Requirements: Rewrite the records from the start through the line containing "click(714, 363)", both ends included, keeping every line and request. Multiply each answer coordinate by 1.95 and round to a whole number, with halves going up; leave the numbers in the requests unchanged.

** Start Material supplied **

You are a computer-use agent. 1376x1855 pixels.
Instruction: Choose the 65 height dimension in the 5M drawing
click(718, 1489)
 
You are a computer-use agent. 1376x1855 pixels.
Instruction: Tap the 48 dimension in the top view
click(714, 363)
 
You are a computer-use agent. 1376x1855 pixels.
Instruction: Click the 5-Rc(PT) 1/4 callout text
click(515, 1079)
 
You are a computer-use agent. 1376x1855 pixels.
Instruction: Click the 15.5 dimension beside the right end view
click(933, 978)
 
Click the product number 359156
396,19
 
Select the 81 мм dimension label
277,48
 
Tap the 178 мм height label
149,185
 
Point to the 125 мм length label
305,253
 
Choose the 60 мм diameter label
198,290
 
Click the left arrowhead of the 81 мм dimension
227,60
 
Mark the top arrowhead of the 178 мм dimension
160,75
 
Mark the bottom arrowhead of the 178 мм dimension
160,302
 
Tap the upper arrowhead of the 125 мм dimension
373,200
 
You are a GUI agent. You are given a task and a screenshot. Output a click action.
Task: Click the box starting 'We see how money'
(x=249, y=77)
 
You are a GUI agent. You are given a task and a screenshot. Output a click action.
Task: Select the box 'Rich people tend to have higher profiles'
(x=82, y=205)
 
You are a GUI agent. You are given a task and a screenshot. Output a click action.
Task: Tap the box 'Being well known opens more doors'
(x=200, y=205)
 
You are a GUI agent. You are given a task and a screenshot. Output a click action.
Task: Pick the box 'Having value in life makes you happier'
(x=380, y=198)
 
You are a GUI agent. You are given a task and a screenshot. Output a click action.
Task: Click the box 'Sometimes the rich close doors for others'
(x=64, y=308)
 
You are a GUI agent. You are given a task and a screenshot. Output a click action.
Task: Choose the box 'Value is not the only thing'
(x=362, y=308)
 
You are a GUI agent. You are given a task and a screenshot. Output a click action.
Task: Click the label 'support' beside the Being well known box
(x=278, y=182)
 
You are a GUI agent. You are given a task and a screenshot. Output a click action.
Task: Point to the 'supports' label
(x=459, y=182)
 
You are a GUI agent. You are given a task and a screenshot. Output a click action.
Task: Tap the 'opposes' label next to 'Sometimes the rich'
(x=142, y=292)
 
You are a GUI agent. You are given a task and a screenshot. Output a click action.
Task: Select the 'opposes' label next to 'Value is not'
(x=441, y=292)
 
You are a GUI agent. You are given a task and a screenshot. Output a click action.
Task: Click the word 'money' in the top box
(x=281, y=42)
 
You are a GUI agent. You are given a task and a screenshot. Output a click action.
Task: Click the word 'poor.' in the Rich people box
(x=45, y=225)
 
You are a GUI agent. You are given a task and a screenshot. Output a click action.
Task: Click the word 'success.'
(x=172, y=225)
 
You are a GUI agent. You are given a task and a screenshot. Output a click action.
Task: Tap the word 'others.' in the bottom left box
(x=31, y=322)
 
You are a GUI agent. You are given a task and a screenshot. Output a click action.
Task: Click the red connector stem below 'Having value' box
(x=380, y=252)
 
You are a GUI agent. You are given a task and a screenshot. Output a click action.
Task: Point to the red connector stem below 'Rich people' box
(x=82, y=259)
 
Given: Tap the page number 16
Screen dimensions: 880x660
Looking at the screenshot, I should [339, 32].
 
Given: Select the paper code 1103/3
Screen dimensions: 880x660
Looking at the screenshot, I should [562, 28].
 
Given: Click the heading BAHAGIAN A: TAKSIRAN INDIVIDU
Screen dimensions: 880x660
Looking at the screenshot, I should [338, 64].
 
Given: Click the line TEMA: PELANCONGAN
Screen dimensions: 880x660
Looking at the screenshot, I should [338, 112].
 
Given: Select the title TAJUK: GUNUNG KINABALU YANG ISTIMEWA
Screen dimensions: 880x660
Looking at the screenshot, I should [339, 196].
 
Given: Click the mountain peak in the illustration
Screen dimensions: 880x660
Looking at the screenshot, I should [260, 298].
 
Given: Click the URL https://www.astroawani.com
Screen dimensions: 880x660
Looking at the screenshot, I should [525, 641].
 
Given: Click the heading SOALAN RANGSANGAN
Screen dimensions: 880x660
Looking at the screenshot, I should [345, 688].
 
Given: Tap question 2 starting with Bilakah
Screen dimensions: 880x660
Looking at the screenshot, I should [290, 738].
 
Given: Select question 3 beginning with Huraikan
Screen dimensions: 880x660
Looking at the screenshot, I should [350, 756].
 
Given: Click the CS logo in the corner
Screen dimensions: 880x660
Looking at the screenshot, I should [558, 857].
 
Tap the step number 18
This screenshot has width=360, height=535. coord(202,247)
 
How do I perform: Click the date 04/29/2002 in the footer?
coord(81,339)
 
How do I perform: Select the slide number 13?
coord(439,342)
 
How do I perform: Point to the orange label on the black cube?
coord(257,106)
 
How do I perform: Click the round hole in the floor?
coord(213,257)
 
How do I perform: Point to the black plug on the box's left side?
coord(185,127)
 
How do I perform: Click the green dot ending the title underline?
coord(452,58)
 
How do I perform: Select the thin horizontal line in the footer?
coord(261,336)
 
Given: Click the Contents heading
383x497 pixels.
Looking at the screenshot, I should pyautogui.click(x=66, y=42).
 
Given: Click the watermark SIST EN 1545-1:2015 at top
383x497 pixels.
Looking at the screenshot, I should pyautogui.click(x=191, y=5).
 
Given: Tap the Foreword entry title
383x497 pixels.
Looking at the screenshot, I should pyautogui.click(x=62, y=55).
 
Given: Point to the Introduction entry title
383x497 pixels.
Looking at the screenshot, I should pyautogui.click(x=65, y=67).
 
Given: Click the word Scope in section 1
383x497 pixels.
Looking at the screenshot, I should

** End Material supplied **

Reply to the exercise:
You are a computer-use agent. 1376x1855 pixels.
Instruction: Choose the 65 height dimension in the 5M drawing
click(1400, 2904)
 
You are a computer-use agent. 1376x1855 pixels.
Instruction: Tap the 48 dimension in the top view
click(1392, 708)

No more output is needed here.